* **What to work on**:
The lines from the top of the listing through the one containing "The image size is (890, 404)." are to be retyped exactly, with no other lines.

* **Records shown**:

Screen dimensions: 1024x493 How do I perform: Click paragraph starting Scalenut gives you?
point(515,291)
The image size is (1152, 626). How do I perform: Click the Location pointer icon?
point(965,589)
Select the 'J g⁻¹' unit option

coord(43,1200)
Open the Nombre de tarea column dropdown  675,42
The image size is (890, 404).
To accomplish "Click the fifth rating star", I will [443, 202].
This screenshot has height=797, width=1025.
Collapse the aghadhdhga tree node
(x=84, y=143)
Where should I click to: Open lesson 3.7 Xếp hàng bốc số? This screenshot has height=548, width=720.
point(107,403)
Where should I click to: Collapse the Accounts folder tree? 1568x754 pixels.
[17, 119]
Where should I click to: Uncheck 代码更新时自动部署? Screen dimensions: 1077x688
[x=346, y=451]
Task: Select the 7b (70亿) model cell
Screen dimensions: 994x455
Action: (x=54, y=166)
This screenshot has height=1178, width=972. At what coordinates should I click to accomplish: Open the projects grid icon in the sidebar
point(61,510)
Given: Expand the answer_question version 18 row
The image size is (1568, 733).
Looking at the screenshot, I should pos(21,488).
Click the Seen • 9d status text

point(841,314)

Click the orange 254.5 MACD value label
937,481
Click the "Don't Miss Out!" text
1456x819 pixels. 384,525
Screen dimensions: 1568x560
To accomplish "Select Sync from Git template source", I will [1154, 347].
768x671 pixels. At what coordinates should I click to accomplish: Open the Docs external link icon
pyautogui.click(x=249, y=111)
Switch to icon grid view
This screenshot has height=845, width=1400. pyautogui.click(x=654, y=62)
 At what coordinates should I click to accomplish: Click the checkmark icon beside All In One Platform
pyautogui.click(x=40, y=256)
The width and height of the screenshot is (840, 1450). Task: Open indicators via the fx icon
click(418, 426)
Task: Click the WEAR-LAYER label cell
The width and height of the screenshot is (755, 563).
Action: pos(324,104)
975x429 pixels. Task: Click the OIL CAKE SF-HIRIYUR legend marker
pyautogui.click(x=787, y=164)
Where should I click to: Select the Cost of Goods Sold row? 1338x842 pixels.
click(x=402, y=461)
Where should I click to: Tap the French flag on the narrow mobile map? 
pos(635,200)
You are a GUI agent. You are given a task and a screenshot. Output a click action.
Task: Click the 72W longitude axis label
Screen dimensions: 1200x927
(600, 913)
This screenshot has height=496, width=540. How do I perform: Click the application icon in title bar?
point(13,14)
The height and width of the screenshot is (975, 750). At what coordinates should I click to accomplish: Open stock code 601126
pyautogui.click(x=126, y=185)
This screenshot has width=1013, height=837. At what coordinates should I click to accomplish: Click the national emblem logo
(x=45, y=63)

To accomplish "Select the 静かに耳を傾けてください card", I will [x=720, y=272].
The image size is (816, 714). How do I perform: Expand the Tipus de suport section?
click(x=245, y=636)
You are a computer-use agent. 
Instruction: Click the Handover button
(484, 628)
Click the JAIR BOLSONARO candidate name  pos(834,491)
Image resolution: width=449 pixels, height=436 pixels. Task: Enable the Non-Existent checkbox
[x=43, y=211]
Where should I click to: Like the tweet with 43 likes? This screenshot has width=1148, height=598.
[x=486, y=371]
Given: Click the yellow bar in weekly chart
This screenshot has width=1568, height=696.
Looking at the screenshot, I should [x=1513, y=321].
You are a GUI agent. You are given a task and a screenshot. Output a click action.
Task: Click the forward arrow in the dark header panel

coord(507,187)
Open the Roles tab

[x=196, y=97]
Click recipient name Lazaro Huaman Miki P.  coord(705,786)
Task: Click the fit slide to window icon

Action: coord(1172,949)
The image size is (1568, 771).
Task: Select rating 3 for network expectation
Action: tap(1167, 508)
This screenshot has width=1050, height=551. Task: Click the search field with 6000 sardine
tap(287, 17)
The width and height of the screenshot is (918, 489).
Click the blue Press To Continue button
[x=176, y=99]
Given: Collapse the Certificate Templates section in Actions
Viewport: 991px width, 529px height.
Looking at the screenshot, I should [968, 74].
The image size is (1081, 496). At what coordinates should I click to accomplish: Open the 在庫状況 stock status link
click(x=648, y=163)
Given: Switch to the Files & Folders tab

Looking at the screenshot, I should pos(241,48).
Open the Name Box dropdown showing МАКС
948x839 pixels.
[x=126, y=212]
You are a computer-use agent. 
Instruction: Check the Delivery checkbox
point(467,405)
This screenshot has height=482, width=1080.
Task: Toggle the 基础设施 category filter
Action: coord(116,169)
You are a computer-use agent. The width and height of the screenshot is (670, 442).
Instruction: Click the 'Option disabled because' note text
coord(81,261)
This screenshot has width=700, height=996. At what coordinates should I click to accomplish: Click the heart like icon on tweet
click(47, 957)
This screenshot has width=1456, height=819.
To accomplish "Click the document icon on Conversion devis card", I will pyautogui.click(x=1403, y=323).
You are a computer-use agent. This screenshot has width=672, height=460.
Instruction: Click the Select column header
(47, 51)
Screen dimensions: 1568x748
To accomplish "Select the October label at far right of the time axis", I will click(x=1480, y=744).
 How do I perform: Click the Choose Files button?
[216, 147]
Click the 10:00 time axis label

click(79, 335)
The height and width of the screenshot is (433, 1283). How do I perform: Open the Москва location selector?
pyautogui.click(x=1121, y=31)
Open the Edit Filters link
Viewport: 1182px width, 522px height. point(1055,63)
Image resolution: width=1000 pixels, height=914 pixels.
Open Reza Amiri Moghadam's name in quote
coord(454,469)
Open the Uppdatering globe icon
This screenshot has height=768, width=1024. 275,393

* **Result below**:
Screen dimensions: 1024x493 How do I perform: Click paragraph starting Scalenut gives you?
point(515,291)
The image size is (1152, 626). How do I perform: Click the Location pointer icon?
point(965,589)
Select the 'J g⁻¹' unit option

coord(43,1200)
Open the Nombre de tarea column dropdown  675,42
The image size is (890, 404).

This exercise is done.